-- start of PASSAGE PROVIDED --
Skip to content

Readers

Readers are a type of Step that read data from a source based on the input parameters and stores the result in self.output.df.

For a comprehensive guide on the usage, examples, and additional features of Reader classes, please refer to the reference/spark/steps/readers section of the Koheesio documentation.

koheesio.spark.readers.Reader #

Base class for all Readers

A Reader is a Step that reads data from a source based on the input parameters and stores the result in self.output.df (DataFrame).

When implementing a Reader, the execute() method should be implemented. The execute() method should read from the source and store the result in self.output.df.

The Reader class implements a standard read() method that calls the execute() method and returns the result. This method can be used to read data from a Reader without having to call the execute() method directly. Read method does not need to be implemented in the child class.

Every Reader has a SparkSession available as self.spark. This is the currently active SparkSession.

The Reader class also implements a shorthand for accessing the output Dataframe through the df-property. If the output.df is None, .execute() will be run first.

df property #

df: Optional[DataFrame]

Shorthand for accessing self.output.df If the output.df is None, .execute() will be run first

execute abstractmethod #

execute()
-- end of PASSAGE PROVIDED --
▶ **OBJECTIVE**
Write out the Readers page word for word, from "When implementing a" up to and including "the child class.". Work from the Readers page alone.
-- start of RAW DATA --
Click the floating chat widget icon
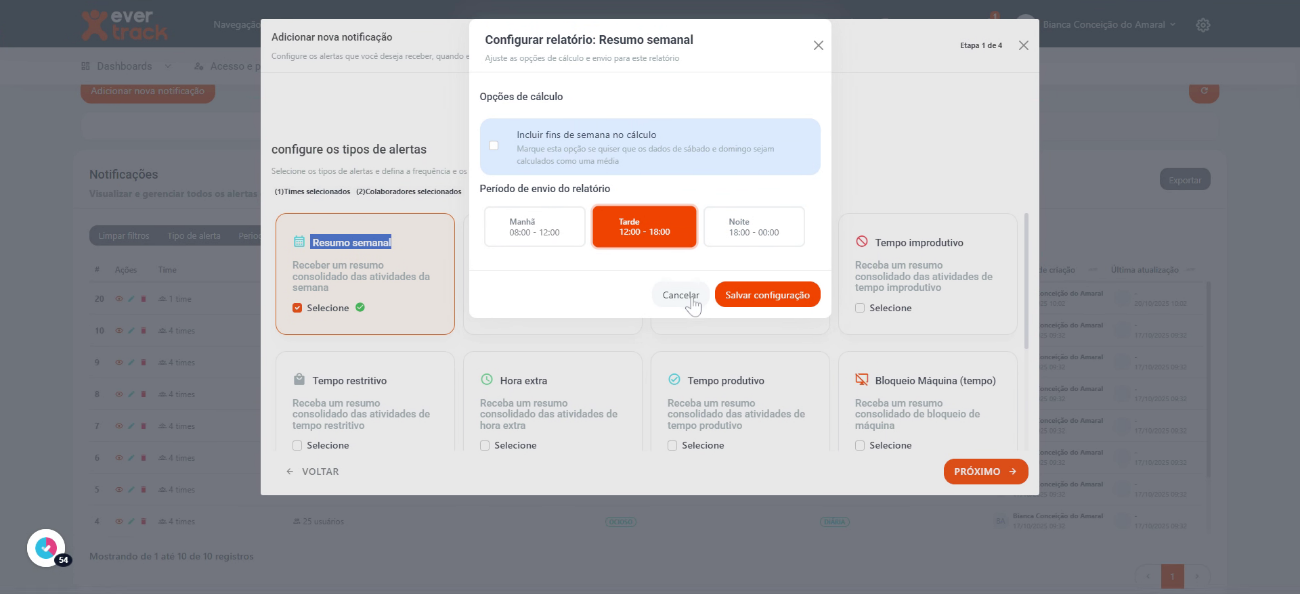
-- end of RAW DATA --
▶ **PROBLEM SOLUTION**
When implementing a Reader, the execute() method should be implemented. The execute() method should read from the source and store the result in self.output.df.

The Reader class implements a standard read() method that calls the execute() method and returns the result. This method can be used to read data from a Reader without having to call the execute() method directly. Read method does not need to be implemented in the child class.